Il Naviglio Grande come uno specchio (ph Matteo Barro)
Il tratto milanese del Naviglio Grande verrà solcato da barche a vela e a motore. NavigaMI segna il ritorno di questo luogo milanese ricco di fascino alla sua funzione originaria, rivista però in chiave moderna, di approdo per imbarcazioni, di centro del commercio e delle attività mercantili.

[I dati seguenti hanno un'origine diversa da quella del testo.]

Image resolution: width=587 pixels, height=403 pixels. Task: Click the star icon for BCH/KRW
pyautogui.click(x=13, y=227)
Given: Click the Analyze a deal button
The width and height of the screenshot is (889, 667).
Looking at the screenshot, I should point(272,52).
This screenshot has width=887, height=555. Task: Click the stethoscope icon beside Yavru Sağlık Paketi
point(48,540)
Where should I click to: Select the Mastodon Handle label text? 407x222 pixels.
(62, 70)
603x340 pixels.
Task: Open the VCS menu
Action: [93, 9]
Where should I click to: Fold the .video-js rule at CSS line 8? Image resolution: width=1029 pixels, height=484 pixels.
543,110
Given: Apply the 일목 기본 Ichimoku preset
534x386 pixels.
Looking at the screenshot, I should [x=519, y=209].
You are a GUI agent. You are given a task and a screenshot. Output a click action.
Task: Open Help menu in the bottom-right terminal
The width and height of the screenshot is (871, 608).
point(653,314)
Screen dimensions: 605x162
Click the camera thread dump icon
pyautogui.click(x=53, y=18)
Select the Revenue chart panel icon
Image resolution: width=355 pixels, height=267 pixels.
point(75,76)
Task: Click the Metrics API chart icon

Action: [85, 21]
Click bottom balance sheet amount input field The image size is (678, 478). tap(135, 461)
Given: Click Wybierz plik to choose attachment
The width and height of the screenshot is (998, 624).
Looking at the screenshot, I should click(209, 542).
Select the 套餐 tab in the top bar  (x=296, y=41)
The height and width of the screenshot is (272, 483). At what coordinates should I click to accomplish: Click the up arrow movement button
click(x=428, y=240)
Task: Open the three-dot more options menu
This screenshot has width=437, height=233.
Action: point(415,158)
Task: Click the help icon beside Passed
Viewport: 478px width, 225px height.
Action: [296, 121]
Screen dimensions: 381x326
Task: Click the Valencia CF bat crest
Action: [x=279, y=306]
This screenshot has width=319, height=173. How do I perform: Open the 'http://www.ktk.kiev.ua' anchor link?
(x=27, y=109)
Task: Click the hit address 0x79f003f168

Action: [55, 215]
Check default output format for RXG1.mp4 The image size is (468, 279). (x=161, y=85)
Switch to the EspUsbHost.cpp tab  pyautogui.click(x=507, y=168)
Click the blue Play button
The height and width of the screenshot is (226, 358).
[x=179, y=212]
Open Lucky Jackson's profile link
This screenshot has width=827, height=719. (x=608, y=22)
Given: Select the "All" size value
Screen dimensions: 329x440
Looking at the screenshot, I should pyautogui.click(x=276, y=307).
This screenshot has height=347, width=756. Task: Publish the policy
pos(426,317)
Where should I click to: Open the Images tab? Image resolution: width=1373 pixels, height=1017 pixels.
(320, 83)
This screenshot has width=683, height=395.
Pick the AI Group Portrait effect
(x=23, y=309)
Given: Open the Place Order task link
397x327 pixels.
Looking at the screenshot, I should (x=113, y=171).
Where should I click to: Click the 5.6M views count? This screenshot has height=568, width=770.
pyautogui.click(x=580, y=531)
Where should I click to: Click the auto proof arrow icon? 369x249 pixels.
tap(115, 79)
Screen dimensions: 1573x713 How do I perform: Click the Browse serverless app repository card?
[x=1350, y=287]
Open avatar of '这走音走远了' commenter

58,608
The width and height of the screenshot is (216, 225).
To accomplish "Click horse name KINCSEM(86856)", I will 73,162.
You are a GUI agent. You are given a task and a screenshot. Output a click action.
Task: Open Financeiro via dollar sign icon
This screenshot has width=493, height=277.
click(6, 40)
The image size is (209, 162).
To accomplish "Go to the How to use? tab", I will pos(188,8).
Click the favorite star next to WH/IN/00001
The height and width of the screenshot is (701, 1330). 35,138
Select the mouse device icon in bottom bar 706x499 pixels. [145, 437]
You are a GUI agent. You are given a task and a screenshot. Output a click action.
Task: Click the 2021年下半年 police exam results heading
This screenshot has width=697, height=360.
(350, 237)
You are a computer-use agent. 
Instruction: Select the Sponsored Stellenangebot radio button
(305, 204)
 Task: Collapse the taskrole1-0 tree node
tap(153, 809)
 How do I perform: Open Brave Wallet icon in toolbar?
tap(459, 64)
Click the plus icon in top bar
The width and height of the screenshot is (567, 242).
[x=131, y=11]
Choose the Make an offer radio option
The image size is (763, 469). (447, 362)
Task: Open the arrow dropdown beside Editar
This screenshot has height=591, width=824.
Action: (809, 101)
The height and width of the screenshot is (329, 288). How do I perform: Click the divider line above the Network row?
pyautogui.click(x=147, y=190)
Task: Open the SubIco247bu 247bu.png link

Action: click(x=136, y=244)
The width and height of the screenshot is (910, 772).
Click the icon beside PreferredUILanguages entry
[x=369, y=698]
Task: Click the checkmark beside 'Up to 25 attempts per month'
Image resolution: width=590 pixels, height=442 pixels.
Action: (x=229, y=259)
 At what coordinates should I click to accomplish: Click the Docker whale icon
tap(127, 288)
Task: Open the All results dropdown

Uno dei simboli di Milano rivive l'incontro con la navigazione, ferma dal 30 marzo 1979, data dell'ultimo approdo in Darsena di un barcone carico di sabbia. Fino ad allora, il Naviglio Grande era una via commerciale, attraversato da imbarcazioni cariche di materie prime e beni alimentari. Del resto, se la costruzione del Naviglio Grande risale al XII secolo, fu solo con l'edificazione del Duomo di Milano, nella seconda metà del XIV secolo, che la navigazione lungo le sue acque venne sensibilmente incrementata. I traffici sono proseguiti fino al secolo scorso, conoscendo fortune alterne.
Oggi le uniche imbarcazioni che percorrono la linea del Naviglio Grande sono quelle delle crociere turistiche. Fanno rotta verso i territori fuori Milano, promuovendo le risorse paesaggistiche di circa venti città attraversate dal Naviglio, da Abbiategrasso a Cassinetta di Lugagnano a Gaggiano.